## Exercise goal
Format the lines of the data below as a numbered list, leaving out blank lines and omitting the pictures.
┏━━
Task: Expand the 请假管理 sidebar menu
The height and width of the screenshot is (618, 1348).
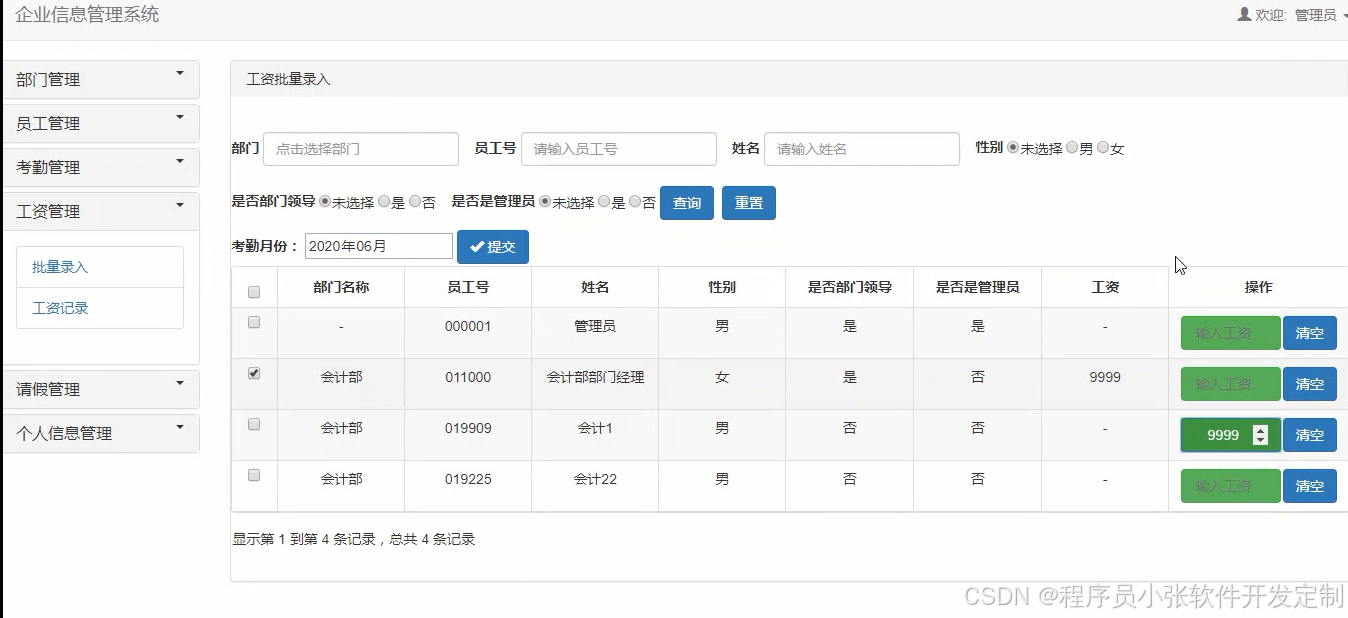Action: (100, 389)
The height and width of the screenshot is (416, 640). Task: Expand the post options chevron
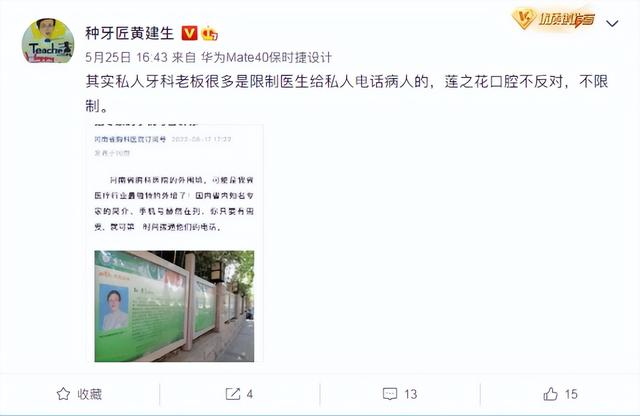[x=612, y=23]
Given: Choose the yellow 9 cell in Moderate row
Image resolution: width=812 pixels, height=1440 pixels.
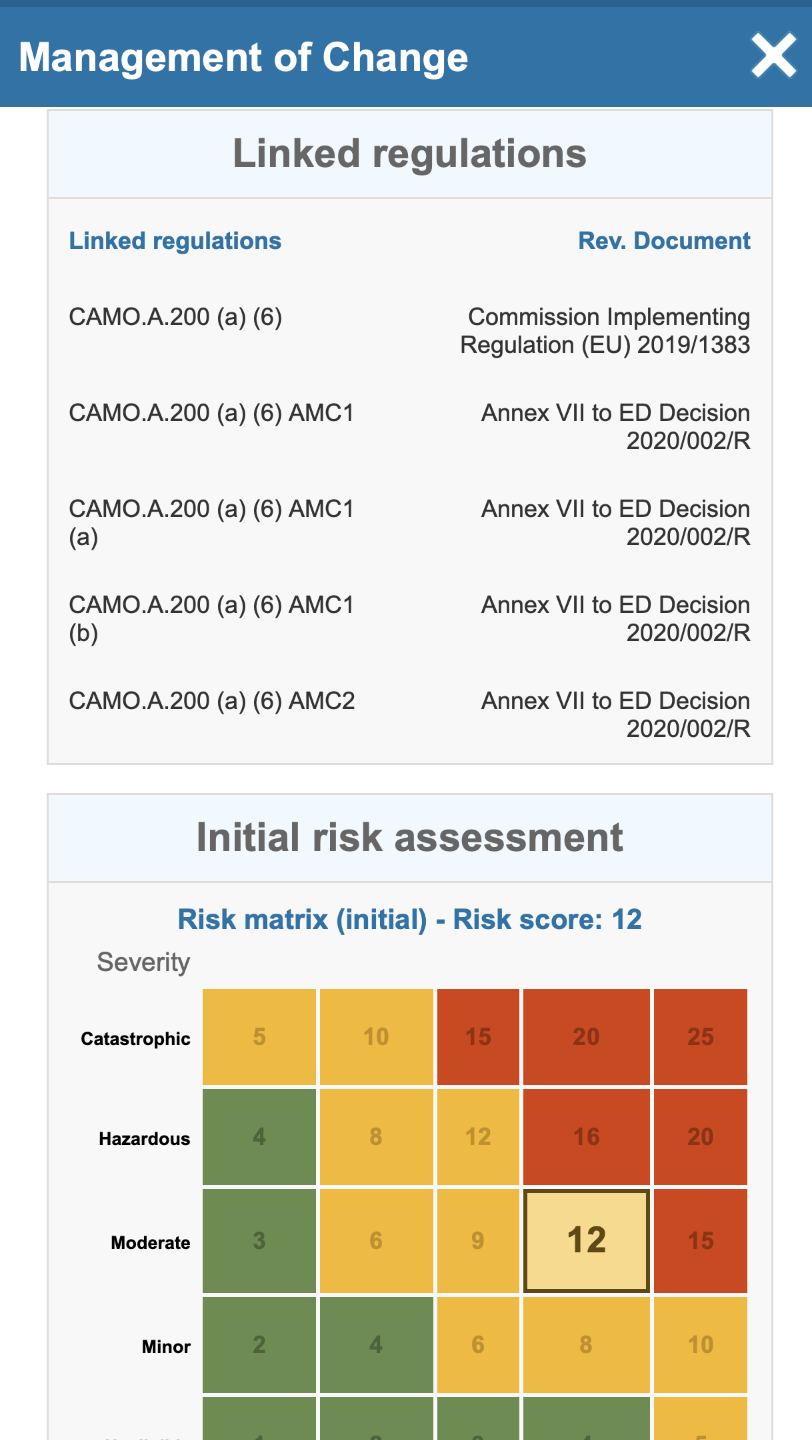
┗━━
## Task answer
1. Task: Expand the 请假管理 sidebar menu
2. The height and width of the screenshot is (618, 1348).
3. Action: (100, 389)
4. The height and width of the screenshot is (416, 640). Task: Expand the post options chevron
5. [x=612, y=23]
6. Given: Choose the yellow 9 cell in Moderate row
7. Image resolution: width=812 pixels, height=1440 pixels.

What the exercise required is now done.